▶ _Data for analysis_
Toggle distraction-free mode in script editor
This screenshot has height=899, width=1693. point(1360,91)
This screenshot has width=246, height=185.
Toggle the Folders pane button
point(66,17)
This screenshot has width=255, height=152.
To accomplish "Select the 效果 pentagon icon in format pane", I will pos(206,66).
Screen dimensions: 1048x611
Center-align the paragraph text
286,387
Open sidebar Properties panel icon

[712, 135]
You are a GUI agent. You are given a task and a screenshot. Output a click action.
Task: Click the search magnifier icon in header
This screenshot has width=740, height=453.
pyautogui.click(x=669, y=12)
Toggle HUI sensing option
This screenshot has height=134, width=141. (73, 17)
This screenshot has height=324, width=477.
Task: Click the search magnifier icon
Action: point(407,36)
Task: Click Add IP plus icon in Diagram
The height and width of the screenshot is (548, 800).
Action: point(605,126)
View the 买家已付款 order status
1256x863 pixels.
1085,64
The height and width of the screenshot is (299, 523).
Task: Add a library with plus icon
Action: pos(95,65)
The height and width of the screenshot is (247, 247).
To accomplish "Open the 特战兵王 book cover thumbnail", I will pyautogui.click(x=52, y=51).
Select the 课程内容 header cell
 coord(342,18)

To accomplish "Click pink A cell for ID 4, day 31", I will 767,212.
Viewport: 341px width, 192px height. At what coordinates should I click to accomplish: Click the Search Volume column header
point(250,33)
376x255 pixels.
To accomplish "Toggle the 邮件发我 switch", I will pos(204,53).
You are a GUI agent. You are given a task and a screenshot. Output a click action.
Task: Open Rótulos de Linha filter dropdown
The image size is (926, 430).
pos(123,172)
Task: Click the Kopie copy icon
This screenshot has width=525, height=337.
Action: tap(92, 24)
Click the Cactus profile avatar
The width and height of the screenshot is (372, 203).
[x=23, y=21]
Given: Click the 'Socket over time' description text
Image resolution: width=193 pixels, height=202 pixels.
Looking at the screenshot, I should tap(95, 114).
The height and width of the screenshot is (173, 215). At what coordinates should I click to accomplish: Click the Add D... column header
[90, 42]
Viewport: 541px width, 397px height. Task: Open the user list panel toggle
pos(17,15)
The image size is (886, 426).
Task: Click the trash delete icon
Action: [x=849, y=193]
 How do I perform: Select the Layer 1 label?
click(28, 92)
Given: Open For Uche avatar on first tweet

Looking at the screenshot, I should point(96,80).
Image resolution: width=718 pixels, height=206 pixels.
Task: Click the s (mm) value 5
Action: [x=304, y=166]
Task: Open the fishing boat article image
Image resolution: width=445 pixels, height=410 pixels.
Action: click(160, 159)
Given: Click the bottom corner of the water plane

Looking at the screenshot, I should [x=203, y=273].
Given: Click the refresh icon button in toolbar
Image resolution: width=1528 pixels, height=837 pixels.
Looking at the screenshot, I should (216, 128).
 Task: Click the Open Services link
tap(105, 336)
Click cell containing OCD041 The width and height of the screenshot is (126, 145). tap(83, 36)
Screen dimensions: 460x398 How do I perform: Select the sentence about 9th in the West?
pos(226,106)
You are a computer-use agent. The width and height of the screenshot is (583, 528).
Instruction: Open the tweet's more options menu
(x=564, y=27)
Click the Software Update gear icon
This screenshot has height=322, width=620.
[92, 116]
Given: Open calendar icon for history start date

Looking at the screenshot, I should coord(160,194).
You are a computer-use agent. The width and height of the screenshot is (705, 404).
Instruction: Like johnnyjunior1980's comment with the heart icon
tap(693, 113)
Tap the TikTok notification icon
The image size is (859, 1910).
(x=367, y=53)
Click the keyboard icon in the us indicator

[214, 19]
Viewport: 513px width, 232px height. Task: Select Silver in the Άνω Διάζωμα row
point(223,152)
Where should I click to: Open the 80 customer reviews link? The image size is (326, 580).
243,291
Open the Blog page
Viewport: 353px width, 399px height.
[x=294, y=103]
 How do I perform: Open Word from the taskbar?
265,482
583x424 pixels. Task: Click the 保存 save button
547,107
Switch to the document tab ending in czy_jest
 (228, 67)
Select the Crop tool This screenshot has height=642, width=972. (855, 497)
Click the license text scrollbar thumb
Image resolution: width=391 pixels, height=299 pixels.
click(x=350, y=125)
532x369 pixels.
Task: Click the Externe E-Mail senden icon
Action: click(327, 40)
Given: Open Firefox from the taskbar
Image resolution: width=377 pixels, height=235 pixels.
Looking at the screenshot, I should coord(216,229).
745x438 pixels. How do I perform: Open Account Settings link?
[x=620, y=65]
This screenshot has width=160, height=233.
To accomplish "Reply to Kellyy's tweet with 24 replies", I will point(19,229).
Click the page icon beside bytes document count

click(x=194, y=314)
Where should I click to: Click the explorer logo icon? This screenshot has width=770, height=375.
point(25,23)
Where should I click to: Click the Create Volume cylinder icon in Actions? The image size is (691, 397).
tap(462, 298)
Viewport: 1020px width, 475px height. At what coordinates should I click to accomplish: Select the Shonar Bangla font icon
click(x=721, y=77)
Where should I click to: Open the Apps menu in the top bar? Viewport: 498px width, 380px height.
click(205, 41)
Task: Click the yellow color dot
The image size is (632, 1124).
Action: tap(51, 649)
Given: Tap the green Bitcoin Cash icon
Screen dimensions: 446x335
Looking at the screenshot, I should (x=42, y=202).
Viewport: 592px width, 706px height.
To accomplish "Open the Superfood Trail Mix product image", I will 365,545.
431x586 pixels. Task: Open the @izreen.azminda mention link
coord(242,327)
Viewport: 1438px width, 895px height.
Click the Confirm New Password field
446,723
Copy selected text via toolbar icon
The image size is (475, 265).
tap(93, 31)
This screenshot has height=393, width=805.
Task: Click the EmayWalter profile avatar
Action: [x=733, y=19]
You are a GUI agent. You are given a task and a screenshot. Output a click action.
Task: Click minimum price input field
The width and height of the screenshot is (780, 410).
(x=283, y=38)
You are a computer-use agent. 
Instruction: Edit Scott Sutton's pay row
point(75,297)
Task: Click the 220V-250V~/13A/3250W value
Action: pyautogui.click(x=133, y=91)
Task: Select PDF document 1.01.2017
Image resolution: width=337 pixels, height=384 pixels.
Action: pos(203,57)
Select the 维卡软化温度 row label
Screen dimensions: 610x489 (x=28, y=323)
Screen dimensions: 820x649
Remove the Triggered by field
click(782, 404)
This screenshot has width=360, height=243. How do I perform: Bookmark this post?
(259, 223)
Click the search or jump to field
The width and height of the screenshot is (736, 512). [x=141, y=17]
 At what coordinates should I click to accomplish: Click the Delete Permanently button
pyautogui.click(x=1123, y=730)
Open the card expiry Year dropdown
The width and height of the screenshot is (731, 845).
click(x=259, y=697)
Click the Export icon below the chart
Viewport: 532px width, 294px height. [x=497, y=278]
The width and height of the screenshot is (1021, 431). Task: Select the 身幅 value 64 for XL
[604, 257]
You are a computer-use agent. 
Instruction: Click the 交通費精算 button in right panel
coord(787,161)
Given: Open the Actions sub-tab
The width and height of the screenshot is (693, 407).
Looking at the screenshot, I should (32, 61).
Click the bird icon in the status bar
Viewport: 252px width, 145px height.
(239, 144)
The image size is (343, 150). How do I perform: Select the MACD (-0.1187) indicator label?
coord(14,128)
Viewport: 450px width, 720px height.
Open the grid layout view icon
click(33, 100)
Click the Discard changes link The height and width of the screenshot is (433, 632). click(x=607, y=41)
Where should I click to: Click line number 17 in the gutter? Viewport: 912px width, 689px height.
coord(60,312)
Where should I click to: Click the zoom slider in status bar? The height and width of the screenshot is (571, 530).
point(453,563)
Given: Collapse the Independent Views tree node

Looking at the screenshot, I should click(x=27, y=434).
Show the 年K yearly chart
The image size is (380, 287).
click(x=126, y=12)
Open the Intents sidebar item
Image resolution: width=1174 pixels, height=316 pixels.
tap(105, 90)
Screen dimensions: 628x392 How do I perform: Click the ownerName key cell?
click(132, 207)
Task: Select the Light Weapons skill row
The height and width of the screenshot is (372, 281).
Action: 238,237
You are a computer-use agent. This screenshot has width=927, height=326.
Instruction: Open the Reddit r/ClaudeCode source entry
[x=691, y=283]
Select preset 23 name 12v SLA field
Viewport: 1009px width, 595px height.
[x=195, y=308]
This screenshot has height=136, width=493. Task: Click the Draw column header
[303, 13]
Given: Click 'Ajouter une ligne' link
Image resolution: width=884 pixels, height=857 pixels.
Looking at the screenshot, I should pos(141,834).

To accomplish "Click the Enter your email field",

▶ _Work task_
Taking the entries above, write out exactly each line from the one holding "Image resolution: width=391" to the one holding "Copy selected text via toolbar icon", both included, and stop there.

▶ _Answer to the problem_
Image resolution: width=391 pixels, height=299 pixels.
click(x=350, y=125)
532x369 pixels.
Task: Click the Externe E-Mail senden icon
Action: click(327, 40)
Given: Open Firefox from the taskbar
Image resolution: width=377 pixels, height=235 pixels.
Looking at the screenshot, I should coord(216,229).
745x438 pixels. How do I perform: Open Account Settings link?
[x=620, y=65]
This screenshot has width=160, height=233.
To accomplish "Reply to Kellyy's tweet with 24 replies", I will point(19,229).
Click the page icon beside bytes document count

click(x=194, y=314)
Where should I click to: Click the explorer logo icon? This screenshot has width=770, height=375.
point(25,23)
Where should I click to: Click the Create Volume cylinder icon in Actions? The image size is (691, 397).
tap(462, 298)
Viewport: 1020px width, 475px height. At what coordinates should I click to accomplish: Select the Shonar Bangla font icon
click(x=721, y=77)
Where should I click to: Open the Apps menu in the top bar? Viewport: 498px width, 380px height.
click(205, 41)
Task: Click the yellow color dot
The image size is (632, 1124).
Action: tap(51, 649)
Given: Tap the green Bitcoin Cash icon
Screen dimensions: 446x335
Looking at the screenshot, I should (x=42, y=202).
Viewport: 592px width, 706px height.
To accomplish "Open the Superfood Trail Mix product image", I will 365,545.
431x586 pixels. Task: Open the @izreen.azminda mention link
coord(242,327)
Viewport: 1438px width, 895px height.
Click the Confirm New Password field
446,723
Copy selected text via toolbar icon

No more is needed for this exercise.